I would agree with your assessment.  There is still a substantial amount of work to be done in regards to arriving at any sort an ontological standard, assuming we are able to arrive at one, and the open-source approach may very well be a good fit for this follow-on effort.

Regards,
Ken

On 6/24/07, Philip Jackson <phil.jackson@computer.org> wrote:
Ergun,
 
This is a good suggestion, but it does not seem to address to the root of John's question. Effort is still required, whether it is to develop a standard ontology, or a standard for qualifying ontologies, or a set of common, useful ontology frameworks. The funding and coordination of such effort are still challenges.
 
I also think that our previous discussions showed it would be very challenging to get agreement on anything as a "standard", hence my suggestion that we should start just by focusing on development of common, useful ontology kernels / frameworks.
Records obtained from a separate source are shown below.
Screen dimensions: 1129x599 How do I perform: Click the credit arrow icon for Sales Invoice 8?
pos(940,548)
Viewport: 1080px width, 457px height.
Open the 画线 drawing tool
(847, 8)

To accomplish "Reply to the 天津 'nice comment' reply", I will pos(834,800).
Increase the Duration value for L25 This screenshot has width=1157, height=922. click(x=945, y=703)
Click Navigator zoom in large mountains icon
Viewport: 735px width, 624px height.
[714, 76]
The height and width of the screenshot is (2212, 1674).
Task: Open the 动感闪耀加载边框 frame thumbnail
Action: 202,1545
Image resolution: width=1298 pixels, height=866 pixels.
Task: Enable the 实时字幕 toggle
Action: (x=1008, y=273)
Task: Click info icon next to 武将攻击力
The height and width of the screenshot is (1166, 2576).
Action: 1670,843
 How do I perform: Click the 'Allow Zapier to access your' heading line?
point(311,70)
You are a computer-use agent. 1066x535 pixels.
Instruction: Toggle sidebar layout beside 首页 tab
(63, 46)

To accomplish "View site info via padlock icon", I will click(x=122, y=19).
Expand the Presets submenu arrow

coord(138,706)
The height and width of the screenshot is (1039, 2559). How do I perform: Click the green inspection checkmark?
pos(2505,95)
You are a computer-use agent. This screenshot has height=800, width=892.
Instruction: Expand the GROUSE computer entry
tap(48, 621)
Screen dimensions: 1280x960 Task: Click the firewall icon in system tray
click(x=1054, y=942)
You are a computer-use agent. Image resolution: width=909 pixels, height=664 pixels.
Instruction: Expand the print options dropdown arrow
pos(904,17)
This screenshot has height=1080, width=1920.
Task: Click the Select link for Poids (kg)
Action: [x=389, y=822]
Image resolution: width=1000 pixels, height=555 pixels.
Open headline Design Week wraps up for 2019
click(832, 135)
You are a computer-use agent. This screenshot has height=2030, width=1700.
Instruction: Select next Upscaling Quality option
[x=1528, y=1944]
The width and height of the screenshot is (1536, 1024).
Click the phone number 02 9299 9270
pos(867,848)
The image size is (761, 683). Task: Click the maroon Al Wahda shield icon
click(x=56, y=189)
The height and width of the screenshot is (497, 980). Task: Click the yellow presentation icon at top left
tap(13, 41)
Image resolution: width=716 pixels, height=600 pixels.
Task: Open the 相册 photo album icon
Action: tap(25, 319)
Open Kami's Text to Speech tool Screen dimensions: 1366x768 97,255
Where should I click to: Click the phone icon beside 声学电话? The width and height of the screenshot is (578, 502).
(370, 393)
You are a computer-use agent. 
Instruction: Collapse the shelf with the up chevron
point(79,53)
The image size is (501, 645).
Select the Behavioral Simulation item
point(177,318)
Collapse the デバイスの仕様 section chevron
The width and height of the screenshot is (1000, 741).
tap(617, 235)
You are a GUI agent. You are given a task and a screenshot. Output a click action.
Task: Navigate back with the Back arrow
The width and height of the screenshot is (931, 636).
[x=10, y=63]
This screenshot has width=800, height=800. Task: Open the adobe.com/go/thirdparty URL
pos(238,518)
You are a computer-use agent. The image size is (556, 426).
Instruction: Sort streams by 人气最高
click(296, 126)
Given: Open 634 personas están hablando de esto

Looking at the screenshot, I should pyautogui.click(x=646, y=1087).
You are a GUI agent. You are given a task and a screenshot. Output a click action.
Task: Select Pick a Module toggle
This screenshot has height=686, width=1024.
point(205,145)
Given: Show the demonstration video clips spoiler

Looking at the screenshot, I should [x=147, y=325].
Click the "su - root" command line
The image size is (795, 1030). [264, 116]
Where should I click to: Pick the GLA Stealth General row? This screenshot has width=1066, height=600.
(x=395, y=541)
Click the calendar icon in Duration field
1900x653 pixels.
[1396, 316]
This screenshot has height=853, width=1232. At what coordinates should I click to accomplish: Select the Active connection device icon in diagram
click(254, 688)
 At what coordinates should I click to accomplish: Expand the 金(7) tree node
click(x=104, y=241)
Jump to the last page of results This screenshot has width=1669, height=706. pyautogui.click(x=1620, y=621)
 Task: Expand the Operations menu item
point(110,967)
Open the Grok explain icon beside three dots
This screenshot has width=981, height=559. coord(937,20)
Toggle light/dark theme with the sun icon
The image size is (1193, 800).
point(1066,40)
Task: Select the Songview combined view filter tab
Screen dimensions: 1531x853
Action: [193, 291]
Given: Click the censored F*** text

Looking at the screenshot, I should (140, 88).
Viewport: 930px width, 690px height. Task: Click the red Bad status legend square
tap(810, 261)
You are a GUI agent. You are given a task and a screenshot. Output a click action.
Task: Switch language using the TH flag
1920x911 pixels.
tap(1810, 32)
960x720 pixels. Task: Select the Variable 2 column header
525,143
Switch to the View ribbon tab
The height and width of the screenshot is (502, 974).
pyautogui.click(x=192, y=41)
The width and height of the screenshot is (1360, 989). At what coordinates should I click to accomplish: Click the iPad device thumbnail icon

If we can cross that bridge and actually develop frameworks that we and others find useful, eventually one or more of them may become de facto standards.
 
Without some major source of funding, it seems that a good option (and perhaps the only feasible option) would be to follow the model of the open-source software development community, which has been able to successfully address the challenges of funding and coordination in many cases, for different kinds of software and software frameworks.
 
Phil


From: standard-upper-ontology@ieee.org [mailto:standard-upper-ontology@ieee.org] On Behalf Of Ergun Bicici
Sent: Sunday, June 24, 2007 6:21 AM
To: standard-upper-ontology@listserv.ieee.org
Subject: Re: onto-std@ksl.stanford.edu


Dear all,

Maybe what can be done is to develop standards that can actually qualify the upper ontologies developed or the algorithms used to develop such ontologies so that they "can be called
a standard".

That way, we may be free from thinking about how we are going to build them and just worry about the access to them.

So, the question would be reduced to "given an upper ontology for a given domain or an algorithm for developing such upper ontology, what is its quality / can this be a standard?" ( i.e. pertaining to its (intra/inter-)consistency and reliability).

Ergun

On 6/24/07, John F. Sowa <sowa@bestweb.net > wrote:
Phil,

I agree that would be a useful thing to do:

> Rather than seek to develop a "standard", perhaps the focus
> should be on developing "common", useful ontology kernels /
> frameworks....

But who is going to pay for it.  If it's going to be done by
volunteers, who is going to coordinate the volunteers, and
how do you ensure consistency, reliability, etc.?

As for systems that people have paid money to build, Cyc is
the premier example.  But after 23 years of development, it
still does not generate enough money to keep itself in business
without a major influx of research grants.

Over the years of SUO efforts, we went round and round on these
funding issues without getting answers that had money attached.